Mesmo com medidas mais restritivas, como necessidade de receita para a compra de antibiótico, a previsão é de alta de mortalidade. Por quê?
Até 2050, óbitos por resistências bacterianas e isso inclui bactérias, vírus e fungos irão ultrapassar a mortalidade por câncer. Nós usamos antibióticos em vários momentos da vida, a gente tem antibiótico ao nascer; usamos muitas vezes na agropecuária, para permitir que os animais mantenham uma velocidade de crescimento. Então, quando ingerimos os alimentos, estamos ingerindo fragmento de antibiótico. O controle do uso da substância na população humana é apenas um dos detalhes. Ou seja, restrição de receita, dificultar o acesso, são detalhes. Porque a gente sabe que existe antibiótico na pecuária e na agricultura. Quando comemos, recebemos esses antibióticos em uma menor concentração, e isso favorece a resistência.
Por que a dificuldade de se desenvolverem novas drogas?

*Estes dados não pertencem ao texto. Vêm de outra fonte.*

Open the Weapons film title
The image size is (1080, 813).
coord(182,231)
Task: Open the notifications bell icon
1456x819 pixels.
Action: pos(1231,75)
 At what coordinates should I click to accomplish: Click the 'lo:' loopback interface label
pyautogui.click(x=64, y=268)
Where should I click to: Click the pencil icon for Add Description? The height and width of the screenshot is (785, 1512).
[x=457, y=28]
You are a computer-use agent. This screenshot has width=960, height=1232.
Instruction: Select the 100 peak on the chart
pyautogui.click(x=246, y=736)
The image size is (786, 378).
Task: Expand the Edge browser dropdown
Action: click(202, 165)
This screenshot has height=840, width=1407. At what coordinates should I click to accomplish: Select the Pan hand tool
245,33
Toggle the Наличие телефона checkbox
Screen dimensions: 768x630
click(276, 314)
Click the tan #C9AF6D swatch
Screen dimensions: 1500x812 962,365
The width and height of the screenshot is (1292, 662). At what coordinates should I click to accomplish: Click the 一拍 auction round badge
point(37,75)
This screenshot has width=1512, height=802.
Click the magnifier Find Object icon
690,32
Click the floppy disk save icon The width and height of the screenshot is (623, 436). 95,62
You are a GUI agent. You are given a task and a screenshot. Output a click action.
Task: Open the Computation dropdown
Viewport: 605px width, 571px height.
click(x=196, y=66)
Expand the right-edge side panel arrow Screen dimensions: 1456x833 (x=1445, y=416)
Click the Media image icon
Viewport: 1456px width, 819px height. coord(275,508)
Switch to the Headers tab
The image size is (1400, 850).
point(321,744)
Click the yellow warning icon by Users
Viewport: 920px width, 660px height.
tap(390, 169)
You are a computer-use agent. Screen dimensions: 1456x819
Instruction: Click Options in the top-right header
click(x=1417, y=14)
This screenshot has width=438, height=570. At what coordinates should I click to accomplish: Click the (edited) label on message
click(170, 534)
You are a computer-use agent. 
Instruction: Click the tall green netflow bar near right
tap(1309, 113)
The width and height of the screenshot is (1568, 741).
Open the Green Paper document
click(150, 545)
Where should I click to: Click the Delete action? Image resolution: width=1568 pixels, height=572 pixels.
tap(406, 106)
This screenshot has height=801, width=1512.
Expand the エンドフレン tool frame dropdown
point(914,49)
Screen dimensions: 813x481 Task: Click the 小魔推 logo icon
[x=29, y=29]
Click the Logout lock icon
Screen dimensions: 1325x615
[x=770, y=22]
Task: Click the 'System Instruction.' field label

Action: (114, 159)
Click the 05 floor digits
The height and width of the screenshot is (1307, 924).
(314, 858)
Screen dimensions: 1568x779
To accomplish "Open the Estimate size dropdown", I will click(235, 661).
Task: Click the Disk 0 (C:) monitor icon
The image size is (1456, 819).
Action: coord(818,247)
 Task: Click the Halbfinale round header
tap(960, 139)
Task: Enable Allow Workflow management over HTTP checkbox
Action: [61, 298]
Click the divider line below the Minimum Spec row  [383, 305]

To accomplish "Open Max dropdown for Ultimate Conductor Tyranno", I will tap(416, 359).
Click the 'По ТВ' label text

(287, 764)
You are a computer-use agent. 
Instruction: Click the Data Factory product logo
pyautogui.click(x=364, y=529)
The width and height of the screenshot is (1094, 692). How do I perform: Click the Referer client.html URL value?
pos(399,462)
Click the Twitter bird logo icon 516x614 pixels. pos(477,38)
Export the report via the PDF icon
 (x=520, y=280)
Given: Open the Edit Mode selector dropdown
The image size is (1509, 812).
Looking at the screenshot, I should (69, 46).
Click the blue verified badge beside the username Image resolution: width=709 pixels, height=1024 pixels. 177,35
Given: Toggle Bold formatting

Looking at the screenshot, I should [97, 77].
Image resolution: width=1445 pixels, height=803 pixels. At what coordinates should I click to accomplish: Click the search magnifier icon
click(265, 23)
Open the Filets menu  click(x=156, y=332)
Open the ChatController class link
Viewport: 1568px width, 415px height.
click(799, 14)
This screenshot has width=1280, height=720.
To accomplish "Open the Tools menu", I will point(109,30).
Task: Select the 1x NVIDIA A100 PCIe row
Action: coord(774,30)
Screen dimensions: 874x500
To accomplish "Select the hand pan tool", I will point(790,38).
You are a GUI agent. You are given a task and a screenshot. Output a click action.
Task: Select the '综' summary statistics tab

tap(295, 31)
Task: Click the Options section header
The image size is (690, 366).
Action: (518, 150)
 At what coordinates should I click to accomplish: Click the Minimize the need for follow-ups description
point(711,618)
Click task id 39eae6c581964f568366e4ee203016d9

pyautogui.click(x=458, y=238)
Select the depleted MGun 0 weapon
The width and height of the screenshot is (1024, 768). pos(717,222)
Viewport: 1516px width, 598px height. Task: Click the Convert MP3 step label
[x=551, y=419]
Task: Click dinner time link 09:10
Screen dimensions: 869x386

Há uma dificuldade gradativa de renovação do portfólio de antibiótico devido ao custo para se criar medicamentos do tipo, e pela rapidez com que eles perdem a funcionalidade. Enquanto as mutações bacterianas são rápidas, as pesquisas demoram em média de cinco até 15 anos. Uma bactéria, às vezes, adquire resistência em menos de um mês.
O que é preciso fazer para driblar a resistência antibacteriana?
Precisamos de ações do ponto de vista humano, que é controle do uso, treinando médicos para usarem cada vez menos antibióticos. Na infectologia, usamos o termo “menos é mais”: menor tempo e menos dose de antibiótico diminui a resistência bacteriana. Também é preciso melhorar o diagnóstico e incentivar o uso racional, ou seja, otimizar o antibiótico pelo tempo necessário. Na agropecuária, é preciso reduzir insumos animais e vegetais que contêm fragmentos de antibióticos.